May 19, 2010

Not an Anti-incumbent Thing

Senator Arlen Specter
The press seems to be attributing Joe Sestak’s victory over long-time Pennsylvania senator Arlen Specter in yesterday’s Democratic Party primary to a general anti-incumbent sentiment. This is clever journalism and, seemingly, not much of a stretch. The Pittsburgh Post-Gazette reports that Pennsylvania governor Ed Rendell has attributed Sepcter’s loss to an “anti-incumbent mood throughout the country.”

Whether there is a general throw-the-bums-out mood among the American electorate is hard to say, but, as one who voted for Congressman Sestak, I can say that there were lots of reasons not to vote for Senator Specter, endorsements by President Obama and Governor Ed Rendell notwithstanding.

To begin with, Spector is 80 years old and has recently battled cancer. How healthy and mentally acute is he likely to be at the end of another six-year term? I’m sure that many voters asked themselves this same question.
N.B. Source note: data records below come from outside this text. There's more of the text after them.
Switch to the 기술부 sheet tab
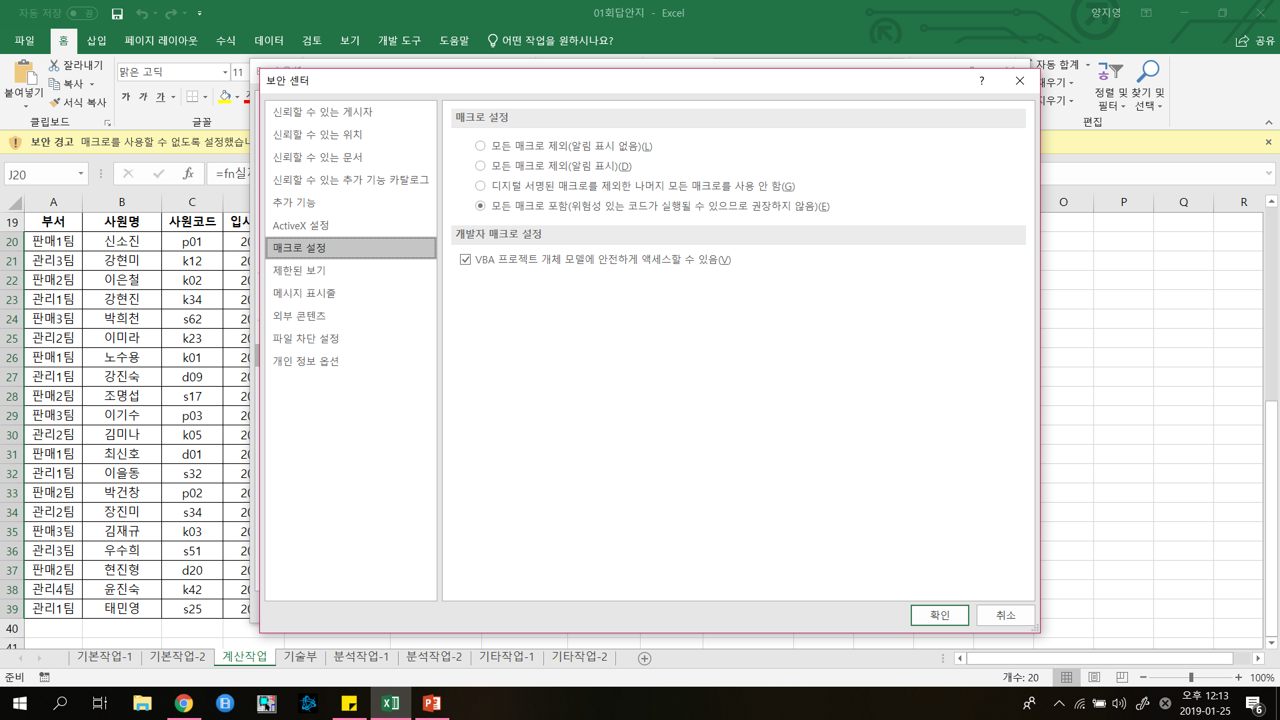Image resolution: width=1280 pixels, height=720 pixels. coord(300,657)
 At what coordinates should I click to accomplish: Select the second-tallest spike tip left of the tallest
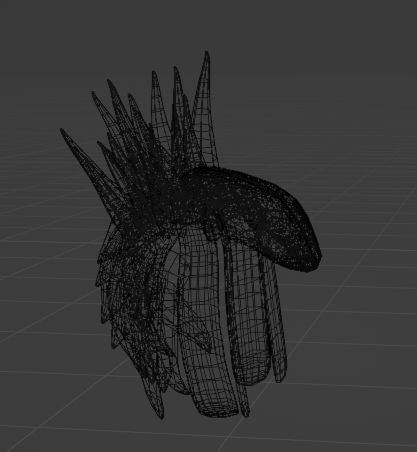point(175,69)
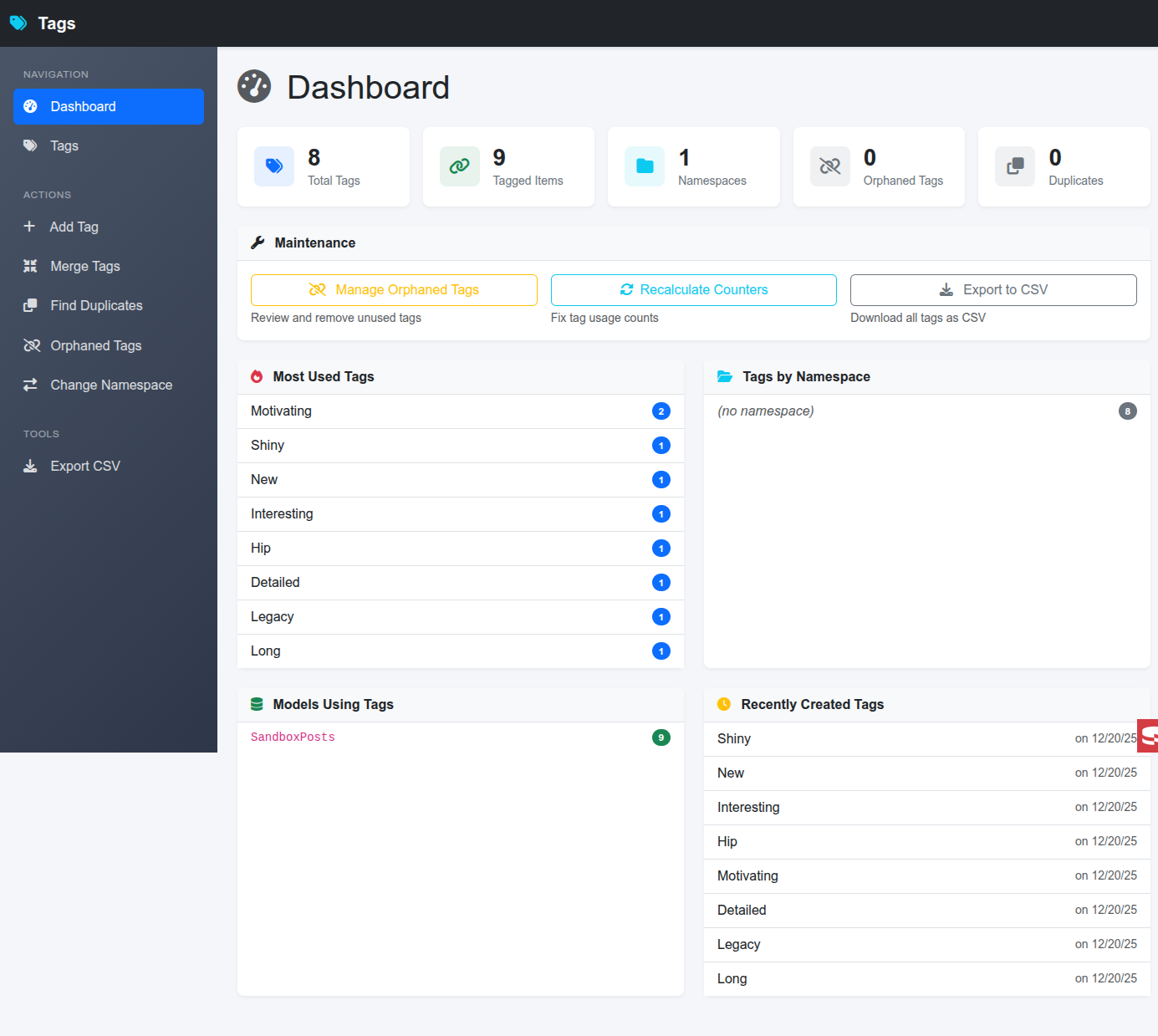Image resolution: width=1158 pixels, height=1036 pixels.
Task: Click the folder icon on Namespaces card
Action: (644, 166)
There is, of course, the fact that Specter, whose long service in the Senate has been as a Republican, switched parties to avoid a probable loss in the Republican primary. No doubt, some Democrats held this against Specter. Sestak cleverly exploited any queasiness Democrats might have about Specter’s opportunism by airing TV spots of Specter declaring that he was changing parties to get reëlected. Well, I’m a Christian who believes in redemption, and I welcomed Specter into the fold. The reality, however, is that whereas, in these times, Specter could be seen as a left-of-center Republican, he has to be viewed as a right-of-center Democrat.

Specter feared that he would be defeated in a Republican primary election, probably by Representative Pat Toomey. In fact, Toomey won the Republican nod yesterday. If Democrats were suspicious of Specter’s changing parties, just imagine what Republican voters would have been thinking in November as they contemplated a Toomey–Specter race! Sestak looks more like a winner in the general election.

True, Specter was an independent thinker who, no doubt, drove Republican leaders nuts. He was more willing than nearly every other Republican senator to vote with the Democrats on particular issues, though I doubt that anyone, Republican or Democrat, could predict what those issues might be. I was not ashamed that Pennsylvania was represented in the Senate by Arlen Specter. I never mistook him for a Democrat in Republican clothing, however. And I will never forgive Specter for his disgraceful treatment of Anita Hill.

I appreciate what Specter has done for Pennsylvania, but I would have preferred a Democrat all along. I did not vote for Sestak because I was mad at incumbents generally; I voted for Sestak because I wanted to select a Democrat who could actually be elected.


  1. LD - I voted as you did for much the same reasons. I admit, though, that on the state rep/senate races, I was strongly anti-incumbent. The PA legislature is a disgrace (speaking as a newbie - only resident 4 years)

  2. The Pa. legislature is indeed a disgrace. I’ve lived in Illinois and Louisiana, and those legislatures were a disgrace, also. If any state has a diligent, wise, and honest legislature, I don’t know which one it is.